Watch Out For These Gold Forecasts: 4 Analysts Await Those Levels!

Gold rose marginally at first as US Treasury yields fell on Friday. But a rising dollar has slashed demand for bullion, setting prices for the biggest weekly drop in eight weeks. Analysts interpret the market and share their forecasts.

“Golden bulls hope for some delay from Fed”

Two of the Federal Reserve’s loudest hawks on Thursday said they would support another 75 basis point hike later this month. However, they noted that they would later switch to a slower speed. Stephen Innes, managing partner of SPI Asset Management, comments:

Given the market’s shift from inflation fears to growth concerns, gold bulls are hoping for some delay from the Fed. But a dove appeared.

“Gold is likely to have problems crossing $1,750-60”

Spot gold was up 0.2% at $1,744.07 at the time of writing. U.S. gold futures rose 0.1% to $1,740.50 a barrel. Benchmark US 10-year Treasury rates, declining after gains in the previous two sessions, revived non-yielding gold.

Stephen Innes says gold may have trouble breaking past $1,750-60 with stronger Treasury rates as it enters next week’s heavy US data list led by the consumer price index.

Suki Cooper: $1,690 key level for gold

cryptocoin.com As you follow, bullion has lost about 3.7% this week.

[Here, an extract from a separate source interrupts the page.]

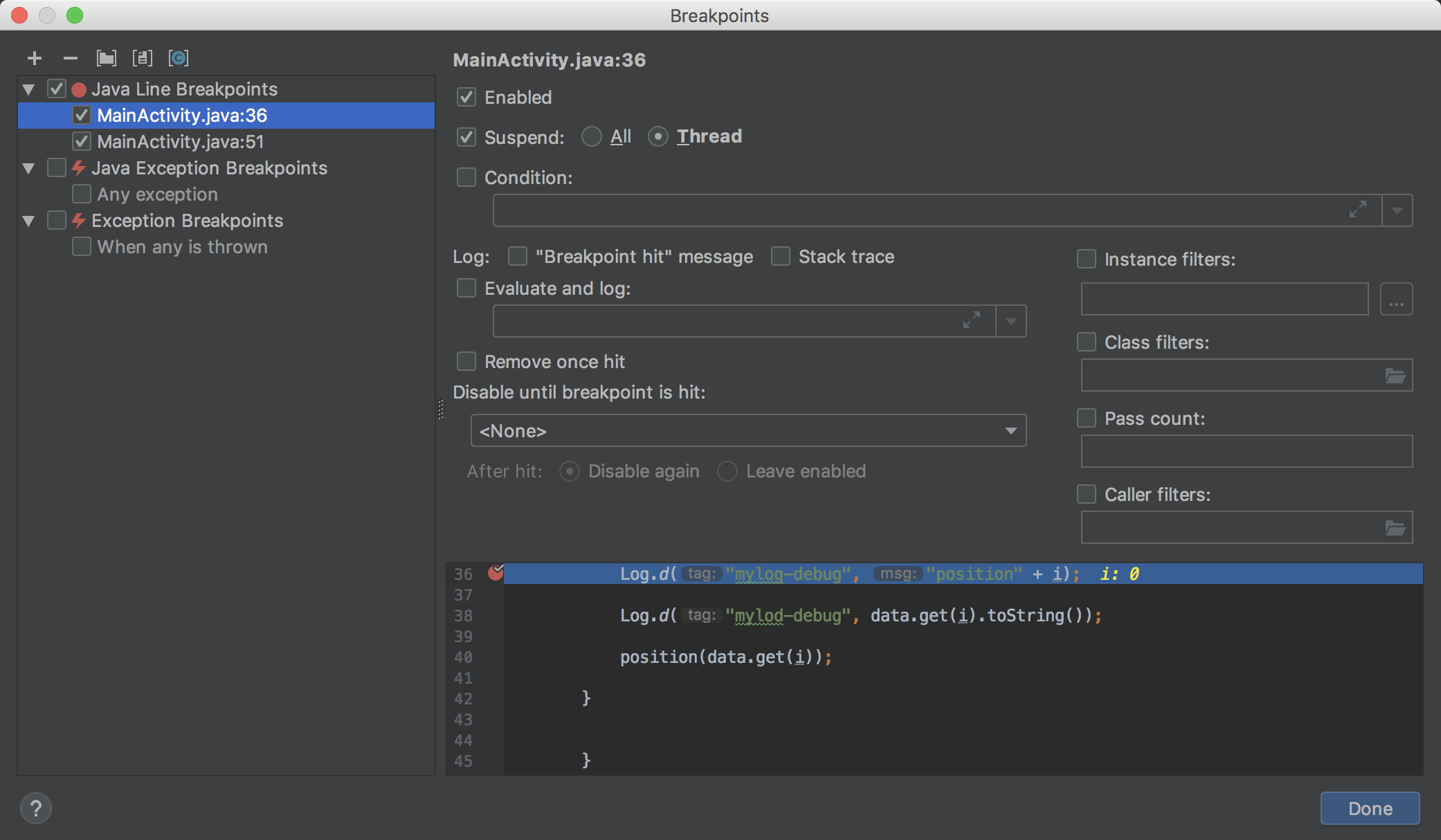
Task: Click the group by package icon
Action: point(107,59)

It’s in its biggest weekly drop since May 13. It is also likely to drop in its fourth week. The dollar, on the other hand, is hovering near its highest level since 2002. That pushed dollar-priced gold to nine-month lows on Wednesday. In a note, Standard Charted analyst Suki Cooper highlights:

Gold is stuck amid rising inflation risks and growing concerns about a recession. The yellow metal has turned to take its cue from the dollar, which benefits from safe-haven flows rather than gold. Gold is also vulnerable to a weaker price base during a period of seasonally slow demand. The key level for bullion is $1,690.

David Meger: We’re seeing old-fashioned bargain hunting

David Meger, director of metals trading at High Ridge Futures, comments on the developments as follows:

After the dramatic sales of gold, we see old-fashioned bargain hunting. After yesterday’s drop towards $1,700, there is a clear interest in buying on the dips. The dollar, which did not increase further today, allowed gold to recover.

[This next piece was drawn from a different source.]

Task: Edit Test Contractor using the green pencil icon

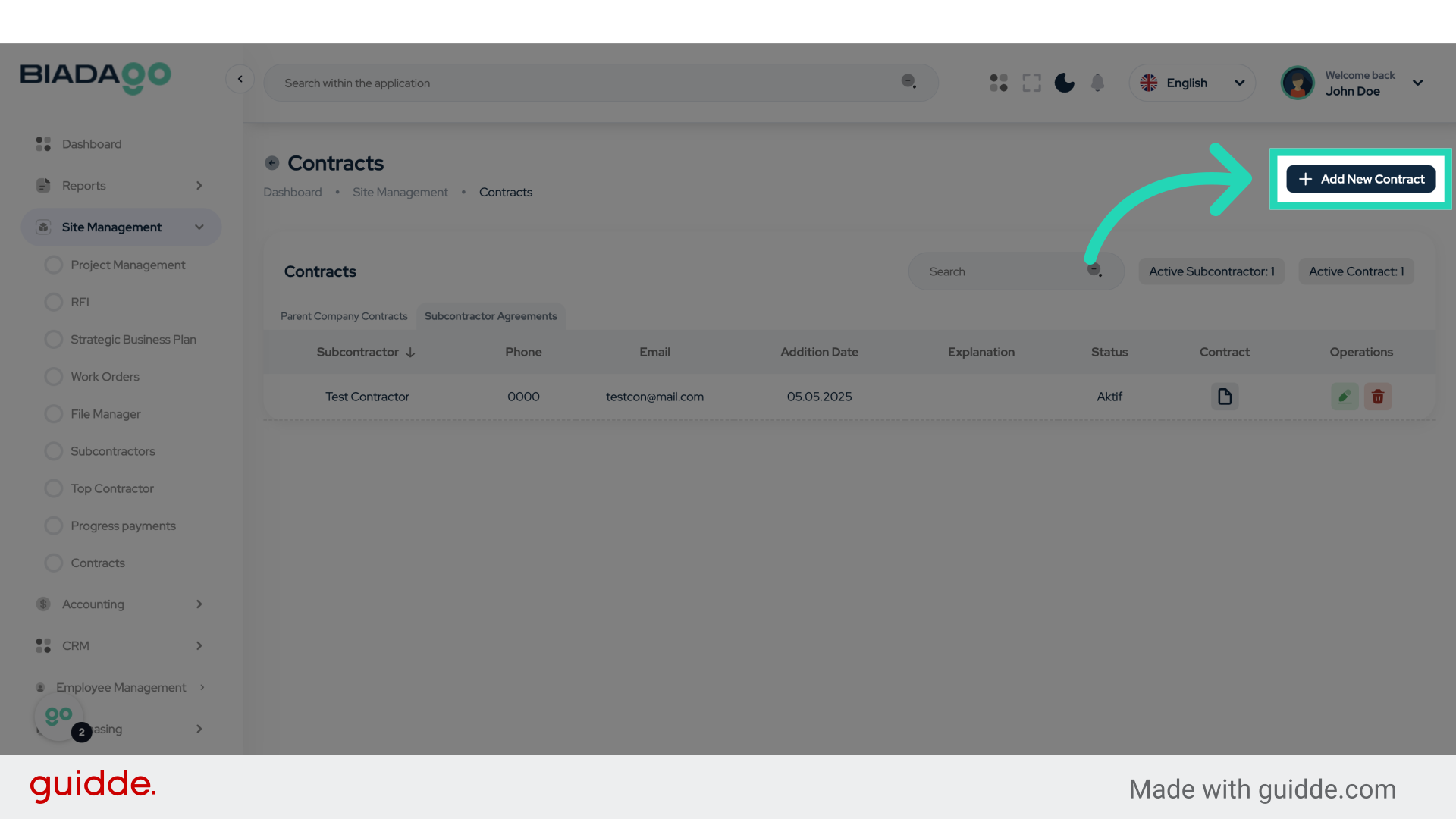Action: 1345,396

Fawad Razaqzada: Needs extra attention under short term

Gold has lost more than $300 since the Fed began raising interest rates in March to curb unruly inflation. This increased the opportunity cost of holding the non-returnable bullion.

The dollar emerged as the safe-haven of choice amid rising recession risks. It reached a level close to two decades in the previous session before easing on Thursday. City Index market analyst Fawad Razaqzada assesses the market as follows:

It is possible that the selling will easily continue in the environment of strong US dollar and rising interest rates. So any strength we might see underneath in the short term needs to be handled with extra care.

The next catalyst for the market is likely to come today, when the labor market report is released. The data showed earlier in the day that weekly jobless claims rose in the past week. In addition, it is seen that demand for labor has slowed and layoffs have reached the highest level in 16 months in June.